To do:
Every line in the data must be transcribed exactly.

Saved data entries
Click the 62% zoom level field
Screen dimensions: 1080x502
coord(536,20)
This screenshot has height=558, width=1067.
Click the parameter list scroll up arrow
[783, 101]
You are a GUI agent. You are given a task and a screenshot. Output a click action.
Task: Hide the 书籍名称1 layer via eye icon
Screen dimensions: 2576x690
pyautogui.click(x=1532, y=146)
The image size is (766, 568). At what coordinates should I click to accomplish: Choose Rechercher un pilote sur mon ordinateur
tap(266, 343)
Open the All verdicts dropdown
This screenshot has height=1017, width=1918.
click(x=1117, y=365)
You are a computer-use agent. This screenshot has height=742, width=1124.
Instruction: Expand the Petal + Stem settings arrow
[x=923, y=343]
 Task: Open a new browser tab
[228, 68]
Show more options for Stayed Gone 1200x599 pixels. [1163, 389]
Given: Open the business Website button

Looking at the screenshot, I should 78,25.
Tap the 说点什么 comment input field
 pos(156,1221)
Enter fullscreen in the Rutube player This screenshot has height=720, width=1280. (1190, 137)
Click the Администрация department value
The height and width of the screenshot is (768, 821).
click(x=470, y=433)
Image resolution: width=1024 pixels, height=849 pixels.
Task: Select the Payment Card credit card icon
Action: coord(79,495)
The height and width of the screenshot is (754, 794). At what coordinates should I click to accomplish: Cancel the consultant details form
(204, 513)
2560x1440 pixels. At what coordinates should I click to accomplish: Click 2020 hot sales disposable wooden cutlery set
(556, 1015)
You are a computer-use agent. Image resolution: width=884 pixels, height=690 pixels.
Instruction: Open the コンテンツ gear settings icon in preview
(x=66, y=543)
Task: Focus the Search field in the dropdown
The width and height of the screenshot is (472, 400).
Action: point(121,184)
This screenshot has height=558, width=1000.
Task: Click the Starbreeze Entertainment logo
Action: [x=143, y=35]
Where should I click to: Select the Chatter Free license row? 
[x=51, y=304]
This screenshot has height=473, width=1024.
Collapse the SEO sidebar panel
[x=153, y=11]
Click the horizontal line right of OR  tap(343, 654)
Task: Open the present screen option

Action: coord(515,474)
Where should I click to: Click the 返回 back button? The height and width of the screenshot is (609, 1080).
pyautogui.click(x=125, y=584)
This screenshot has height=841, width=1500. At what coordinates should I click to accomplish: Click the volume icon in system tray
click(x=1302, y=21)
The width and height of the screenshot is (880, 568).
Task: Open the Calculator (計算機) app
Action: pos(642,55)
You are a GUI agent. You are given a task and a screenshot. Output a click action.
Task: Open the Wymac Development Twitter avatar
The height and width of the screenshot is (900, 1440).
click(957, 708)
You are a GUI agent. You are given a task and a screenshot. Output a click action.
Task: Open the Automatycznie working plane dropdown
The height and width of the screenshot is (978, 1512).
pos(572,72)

Exercise output:
Click the 62% zoom level field
Screen dimensions: 1080x502
coord(536,20)
This screenshot has height=558, width=1067.
Click the parameter list scroll up arrow
[783, 101]
You are a GUI agent. You are given a task and a screenshot. Output a click action.
Task: Hide the 书籍名称1 layer via eye icon
Screen dimensions: 2576x690
pyautogui.click(x=1532, y=146)
The image size is (766, 568). At what coordinates should I click to accomplish: Choose Rechercher un pilote sur mon ordinateur
tap(266, 343)
Open the All verdicts dropdown
This screenshot has height=1017, width=1918.
click(x=1117, y=365)
You are a computer-use agent. This screenshot has height=742, width=1124.
Instruction: Expand the Petal + Stem settings arrow
[x=923, y=343]
 Task: Open a new browser tab
[228, 68]
Show more options for Stayed Gone 1200x599 pixels. [1163, 389]
Given: Open the business Website button

Looking at the screenshot, I should 78,25.
Tap the 说点什么 comment input field
 pos(156,1221)
Enter fullscreen in the Rutube player This screenshot has height=720, width=1280. (1190, 137)
Click the Администрация department value
The height and width of the screenshot is (768, 821).
click(x=470, y=433)
Image resolution: width=1024 pixels, height=849 pixels.
Task: Select the Payment Card credit card icon
Action: coord(79,495)
The height and width of the screenshot is (754, 794). At what coordinates should I click to accomplish: Cancel the consultant details form
(204, 513)
2560x1440 pixels. At what coordinates should I click to accomplish: Click 2020 hot sales disposable wooden cutlery set
(556, 1015)
You are a computer-use agent. Image resolution: width=884 pixels, height=690 pixels.
Instruction: Open the コンテンツ gear settings icon in preview
(x=66, y=543)
Task: Focus the Search field in the dropdown
The width and height of the screenshot is (472, 400).
Action: point(121,184)
This screenshot has height=558, width=1000.
Task: Click the Starbreeze Entertainment logo
Action: [x=143, y=35]
Where should I click to: Select the Chatter Free license row? 
[x=51, y=304]
This screenshot has height=473, width=1024.
Collapse the SEO sidebar panel
[x=153, y=11]
Click the horizontal line right of OR  tap(343, 654)
Task: Open the present screen option

Action: coord(515,474)
Where should I click to: Click the 返回 back button? The height and width of the screenshot is (609, 1080).
pyautogui.click(x=125, y=584)
This screenshot has height=841, width=1500. At what coordinates should I click to accomplish: Click the volume icon in system tray
click(x=1302, y=21)
The width and height of the screenshot is (880, 568).
Task: Open the Calculator (計算機) app
Action: pos(642,55)
You are a GUI agent. You are given a task and a screenshot. Output a click action.
Task: Open the Wymac Development Twitter avatar
The height and width of the screenshot is (900, 1440).
click(957, 708)
You are a GUI agent. You are given a task and a screenshot. Output a click action.
Task: Open the Automatycznie working plane dropdown
The height and width of the screenshot is (978, 1512).
pos(572,72)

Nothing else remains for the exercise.